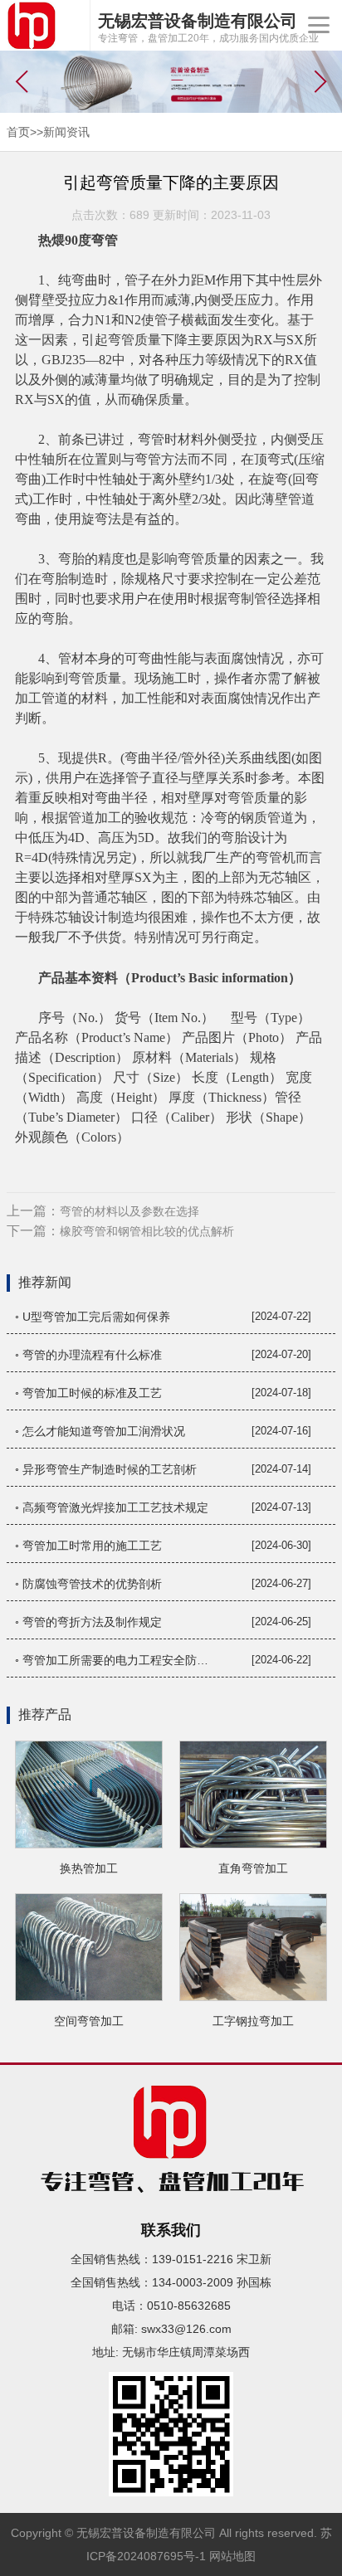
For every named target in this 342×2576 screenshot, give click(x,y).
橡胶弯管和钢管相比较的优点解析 (147, 1231)
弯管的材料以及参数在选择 (129, 1211)
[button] (321, 81)
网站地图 (232, 2556)
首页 (18, 132)
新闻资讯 (66, 132)
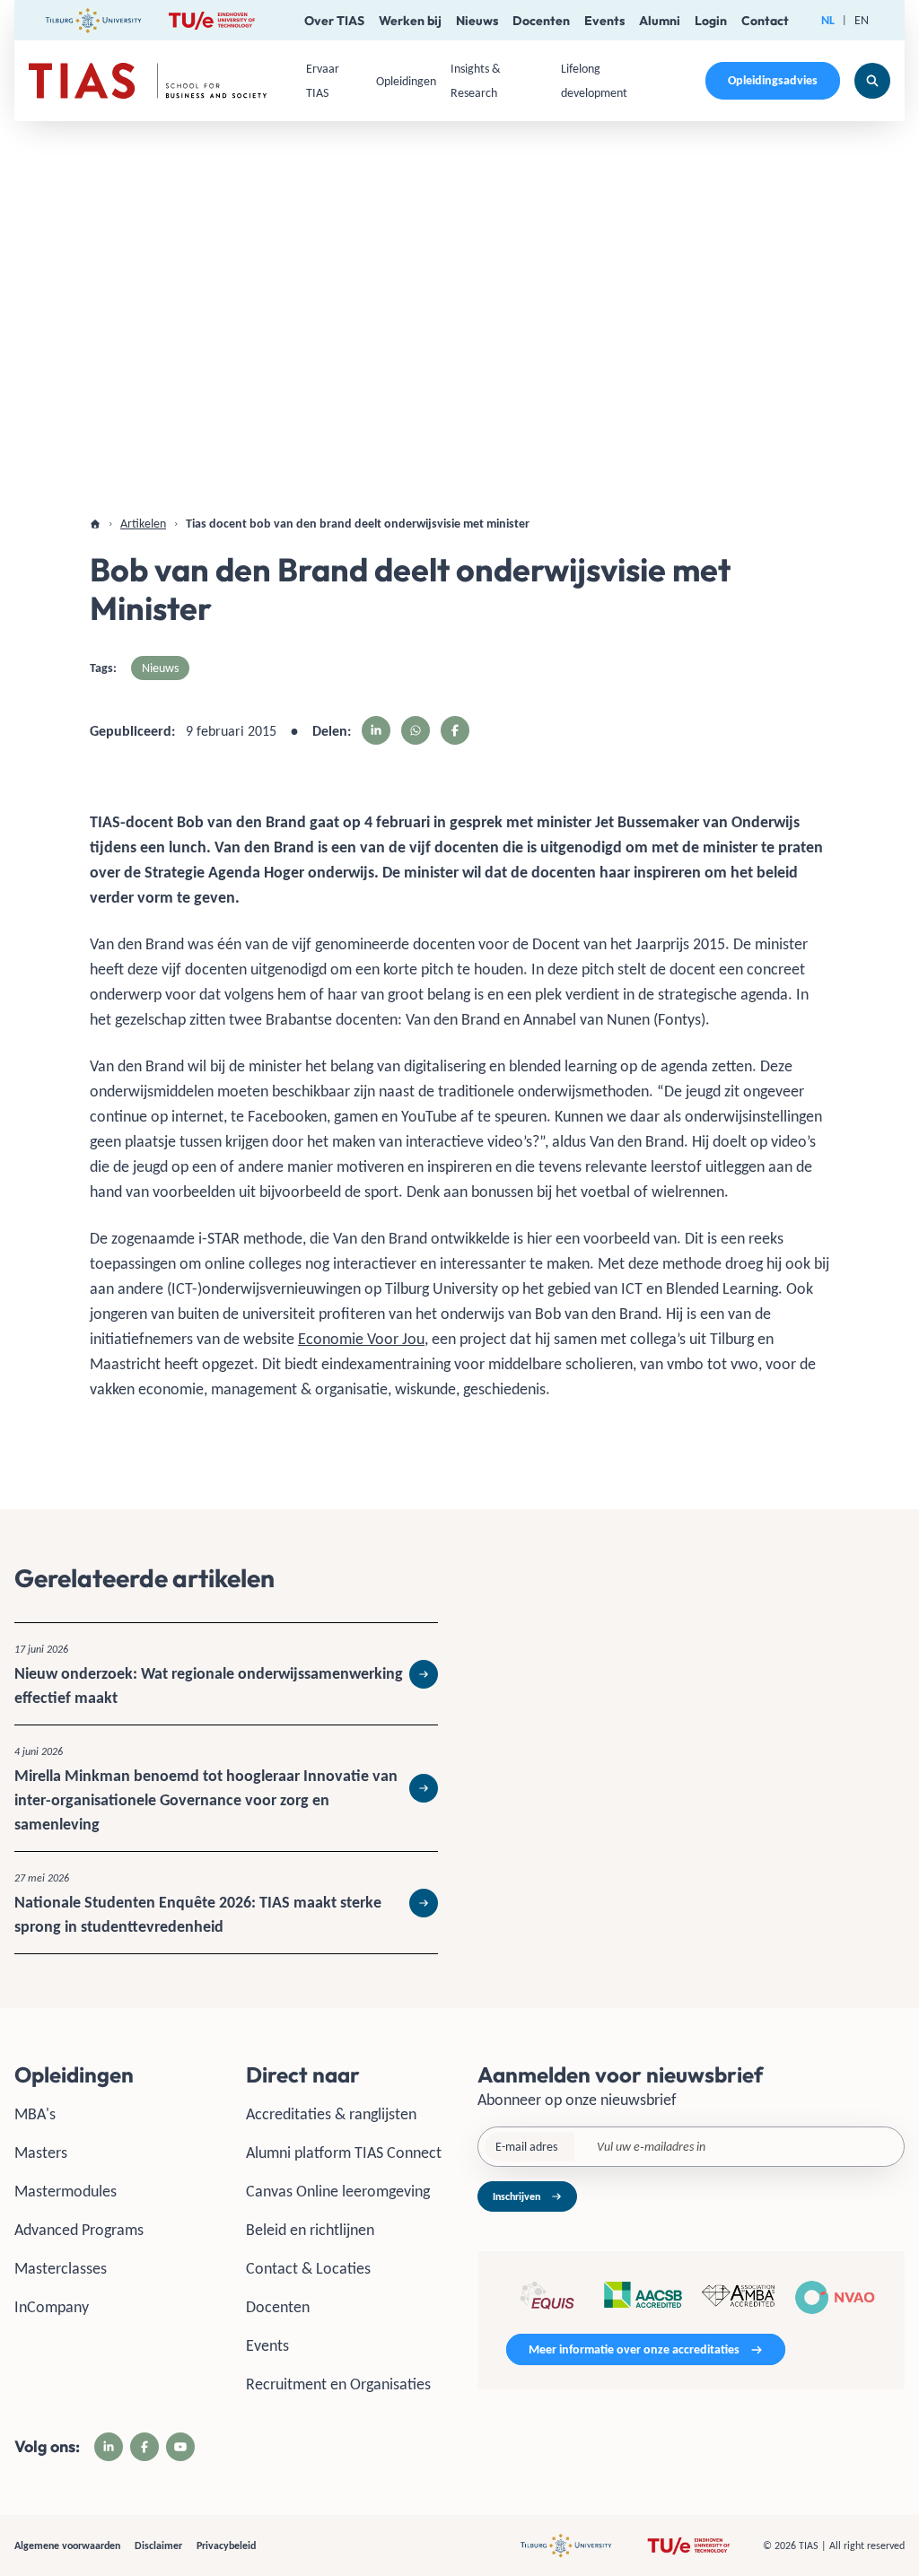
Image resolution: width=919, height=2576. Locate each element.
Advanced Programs (79, 2230)
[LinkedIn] (108, 2446)
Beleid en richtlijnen (310, 2230)
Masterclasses (60, 2268)
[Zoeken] (872, 81)
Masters (40, 2152)
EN (861, 20)
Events (604, 21)
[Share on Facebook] (455, 730)
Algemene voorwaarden (67, 2545)
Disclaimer (158, 2545)
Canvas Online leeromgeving (338, 2191)
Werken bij (410, 21)
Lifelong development (594, 80)
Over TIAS (334, 21)
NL (828, 20)
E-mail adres (526, 2146)
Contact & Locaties (308, 2268)
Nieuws (477, 21)
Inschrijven (516, 2196)
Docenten (541, 21)
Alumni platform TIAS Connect (344, 2152)
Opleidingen (406, 81)
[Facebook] (144, 2446)
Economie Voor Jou (361, 1339)
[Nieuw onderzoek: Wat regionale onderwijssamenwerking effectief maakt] (226, 1674)
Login (711, 21)
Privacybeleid (226, 2545)
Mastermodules (65, 2191)
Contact (765, 21)
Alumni (659, 21)
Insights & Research (476, 80)
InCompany (51, 2307)
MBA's (35, 2114)
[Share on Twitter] (415, 730)
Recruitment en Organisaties (338, 2384)
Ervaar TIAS (322, 80)
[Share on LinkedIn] (376, 730)
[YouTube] (180, 2446)
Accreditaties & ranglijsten (331, 2114)
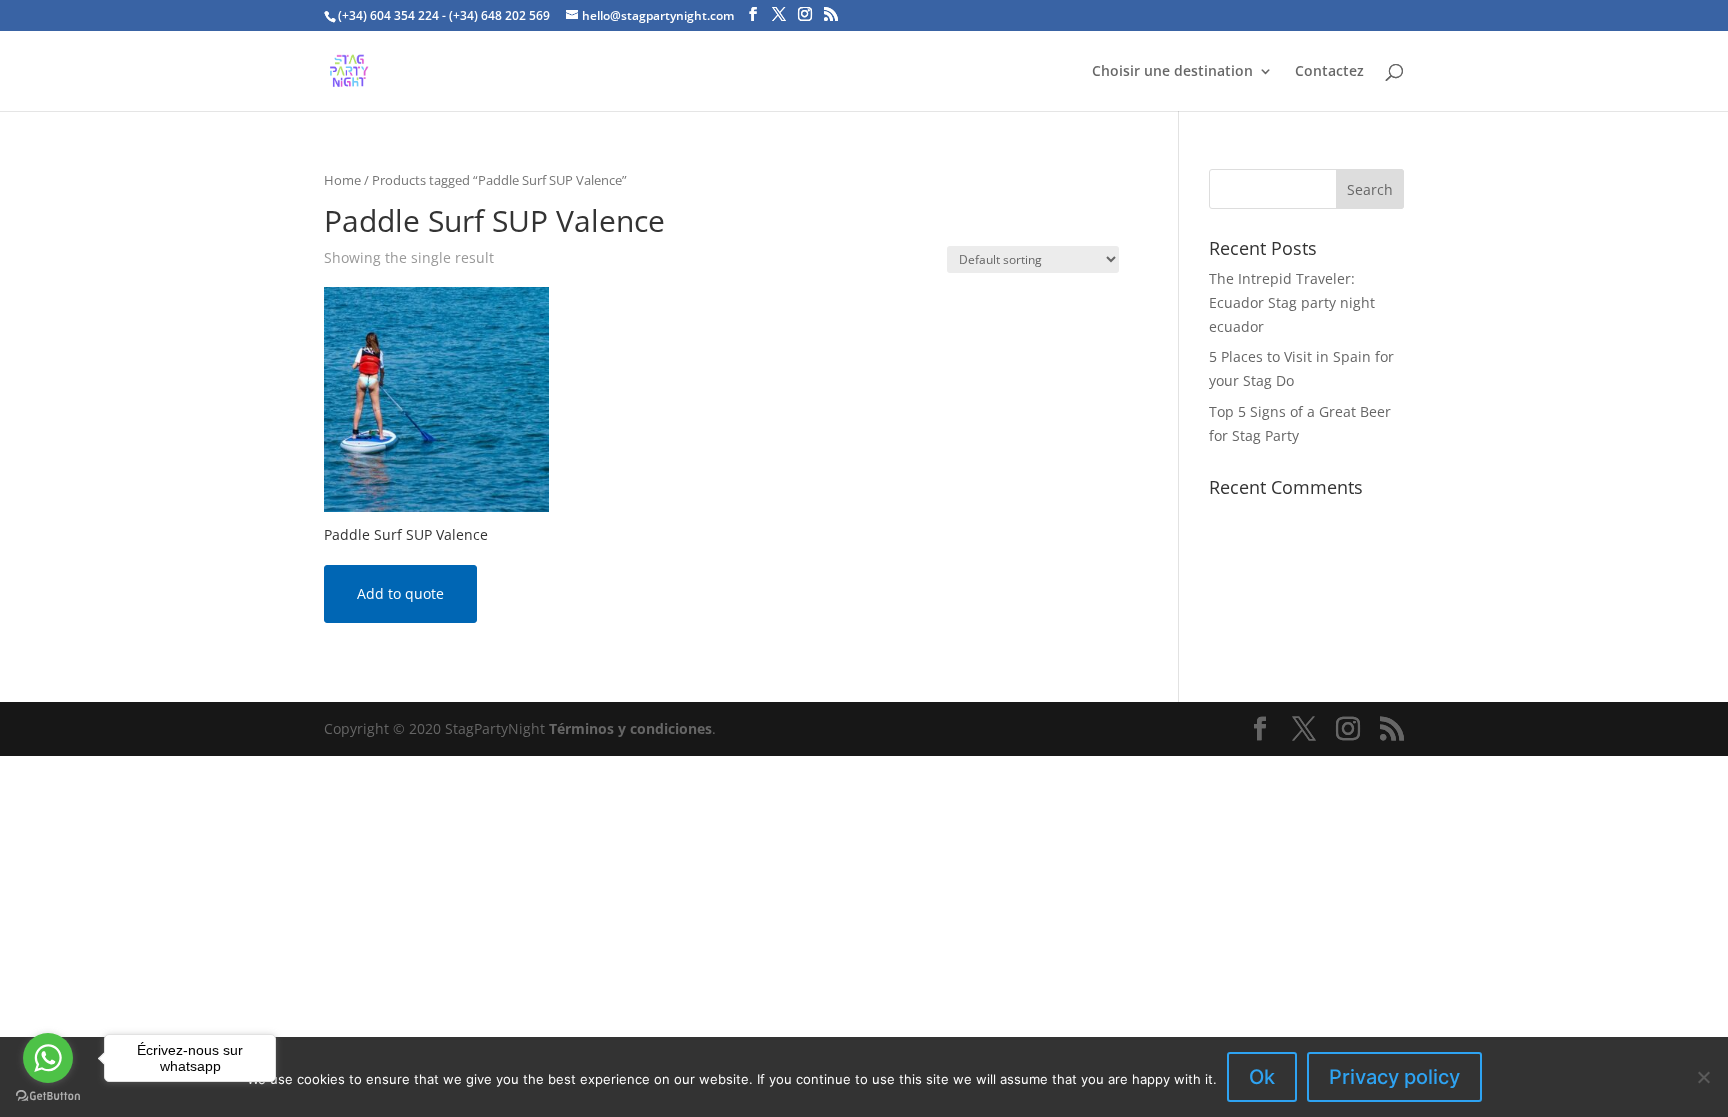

# # #

Would you please copy every line in the data that contains the word "Share"?

[Share on Facebook] (455, 730)
[Share on Twitter] (415, 730)
[Share on LinkedIn] (376, 730)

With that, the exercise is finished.